## BEGIN Data provided

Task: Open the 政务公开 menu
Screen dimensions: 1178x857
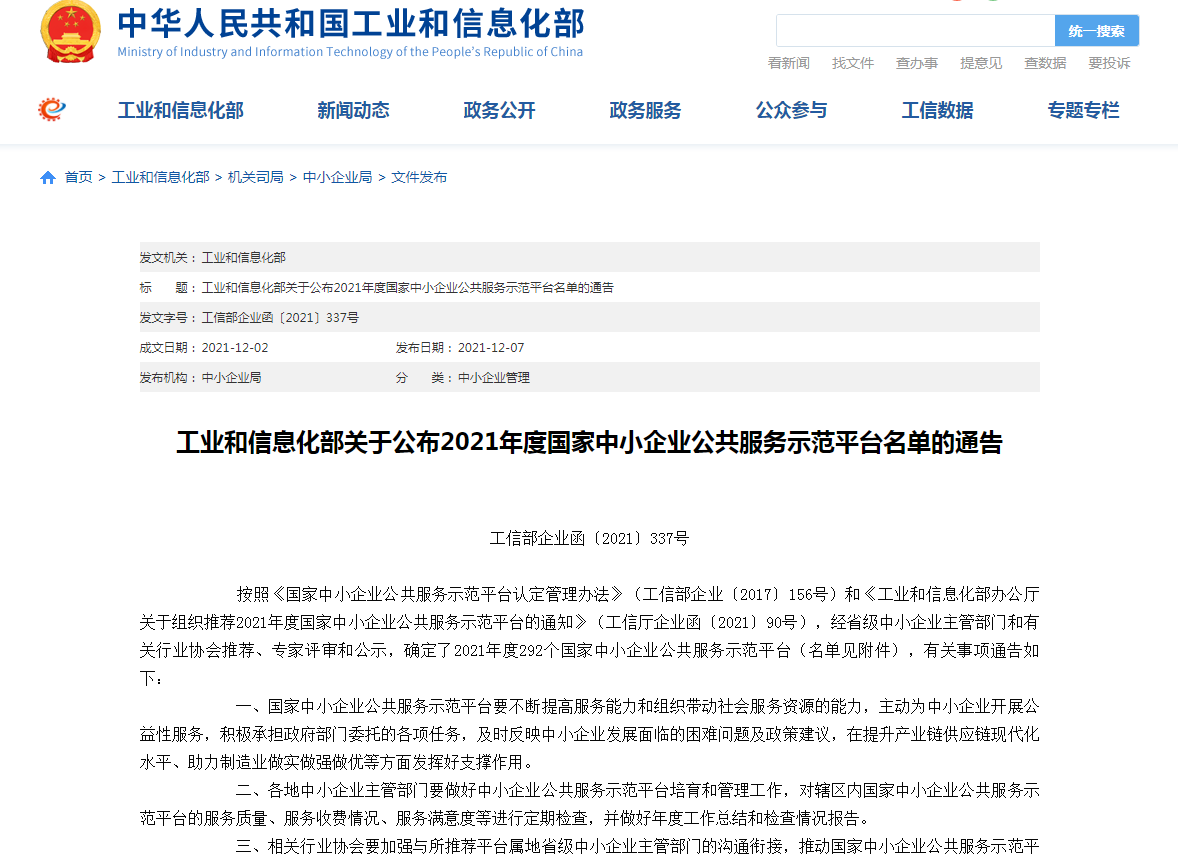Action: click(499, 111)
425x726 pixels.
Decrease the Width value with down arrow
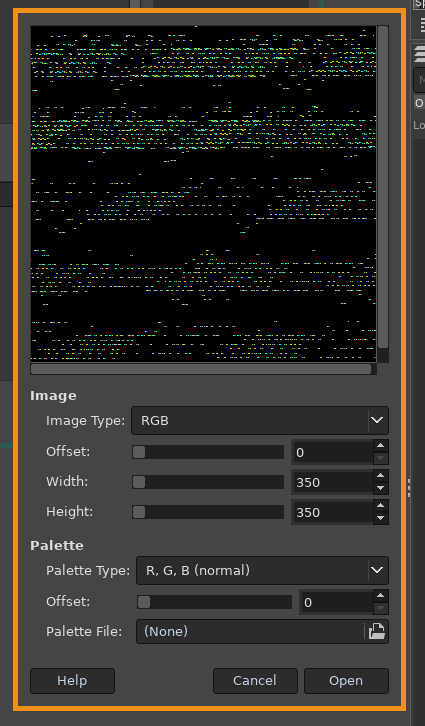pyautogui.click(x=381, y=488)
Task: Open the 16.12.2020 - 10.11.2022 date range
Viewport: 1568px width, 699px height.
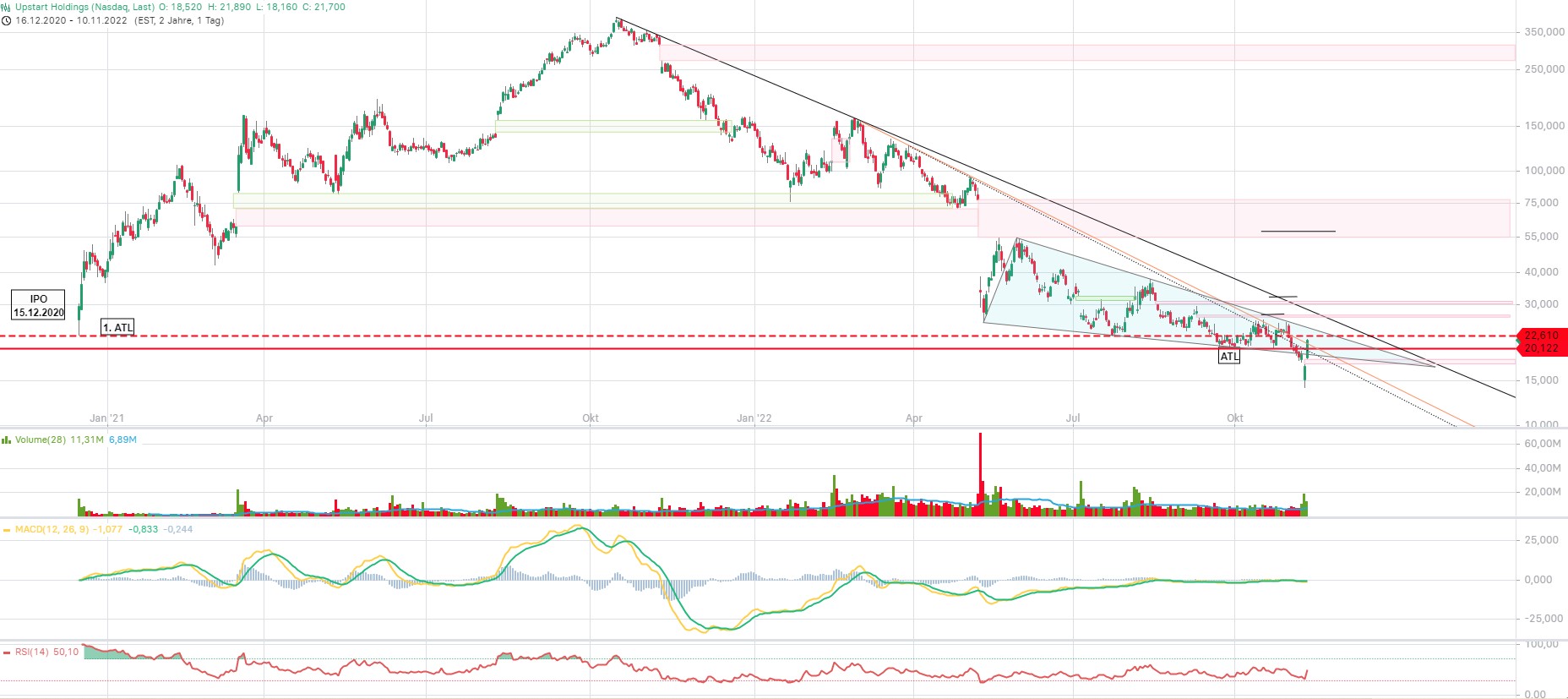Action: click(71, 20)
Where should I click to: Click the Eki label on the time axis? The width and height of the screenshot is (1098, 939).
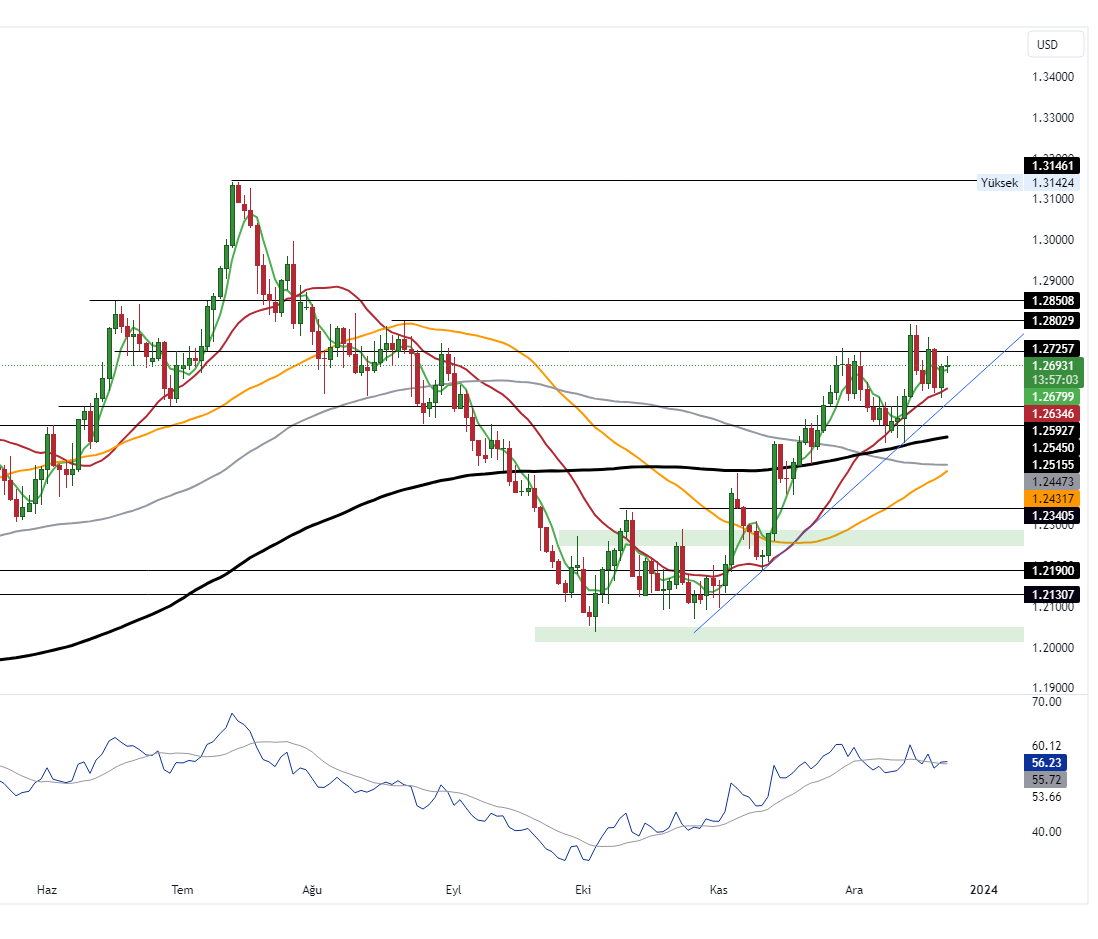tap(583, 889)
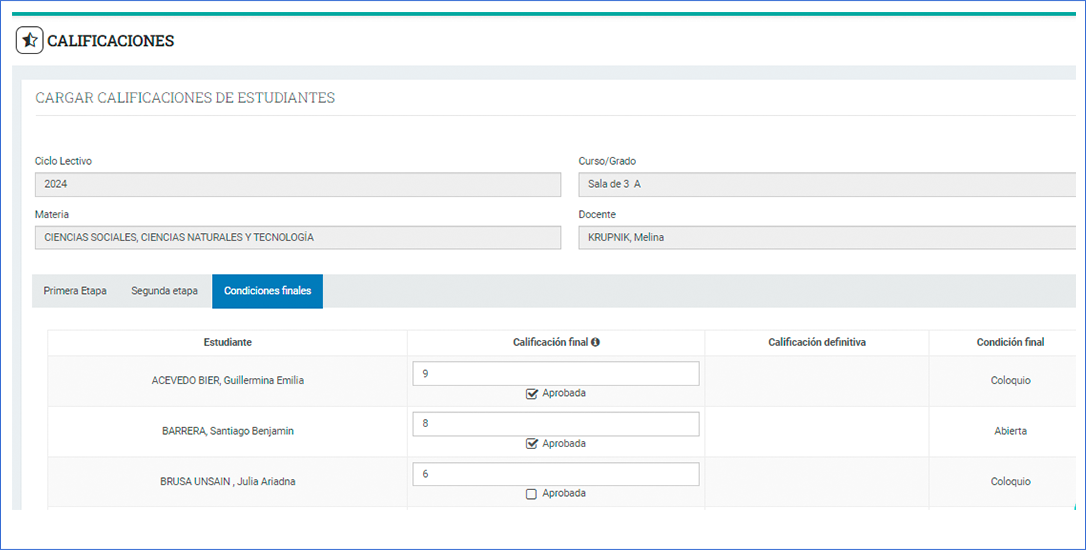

## END Data provided
## BEGIN Data provided

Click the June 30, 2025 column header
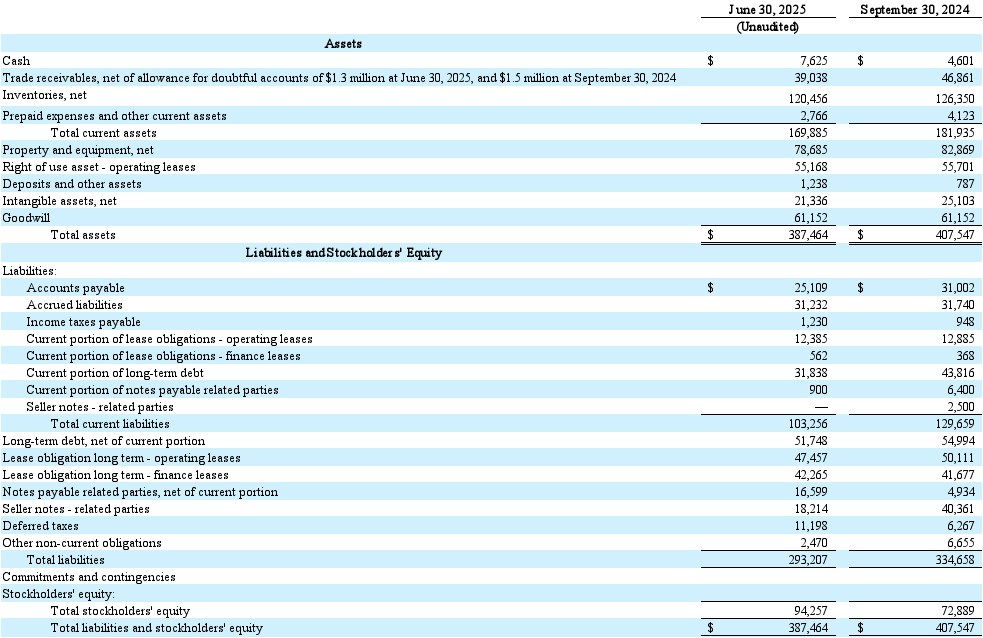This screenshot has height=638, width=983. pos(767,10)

## END Data provided
## BEGIN Data provided

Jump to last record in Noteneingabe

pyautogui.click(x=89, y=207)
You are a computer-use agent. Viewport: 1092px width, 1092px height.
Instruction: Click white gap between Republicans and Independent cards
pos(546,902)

## END Data provided

(Problem):
Rename "date range" to "time span" in every entry line from the one containing "425x726 pixels." down to the one containing "tap(583, 889)", changing nothing else and leaving out the pictures.

(Complete answer):
425x726 pixels.
Decrease the Width value with down arrow
pyautogui.click(x=381, y=488)
Task: Open the 16.12.2020 - 10.11.2022 time span
Viewport: 1568px width, 699px height.
Action: click(71, 20)
Where should I click to: Click the Eki label on the time axis? The width and height of the screenshot is (1098, 939).
tap(583, 889)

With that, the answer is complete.